Peshmerga fighter Faris Karim told Rudaw of the day ISIS fighters attacked his village of Merkhas. 

His cousins and brothers died after militants stormed the village and shot dead six members of the same family. 

“My brother was lying here. I called him many times. He had been shot dead... I tried to carry my brother, he remained silent. I was trying to pull him across the ground and screamed for help for about 40 minutes.”

“My brother was the mukhtar of the village and was killed. He was very kind to all the residents, he did nothing but good. They killed him because he was a Kurd and had three children,” said farmer Akram Hatan. 

Iraqi MP and Khanaqin native Sherko Mirways told Rudaw English that more than 10 Kakai villages in Khanaqin have been emptied due to attacks from  ISIS and “unidentified gunmen.”

"In the Khanaqin area there are 93 villages, of which 23 are Arab. The Arab villagers are carrying out as normal. There are 70 Kurdish villages left in the area. There are 30 to 32 villages that have been emptied due to attacks from Daesh ([ISIS] and unidentified gunmen. Around 12 of these villages are Kakai,” he said on Sunday. 

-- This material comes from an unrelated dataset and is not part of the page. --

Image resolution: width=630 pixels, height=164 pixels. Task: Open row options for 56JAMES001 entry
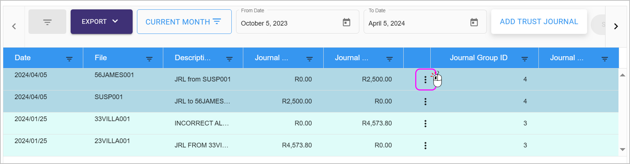425,80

“In a village with ten households, the villagers were forced to flee after two of the villagers were beheaded," he added.

Since 2014, Kakai Kurds have been targeted by the Islamic State (ISIS) because of their religious beliefs. Many now live near Kirkuk, Khanaqin, and in the Nineveh Plains. They have fought alongside Kurdish Peshmerga units during the counter-ISIS campaign that began in 2016.

Khanaqin lies within territory disputed between the Kurdistan Regional Government (KRG) and Baghdad. In-fighting over control of the areas has created a security vacuum exploited by ISIS to terrorise local populations. 

In June, an ISIS attack killed six Kakais in the village of Dara, near the border with Iran.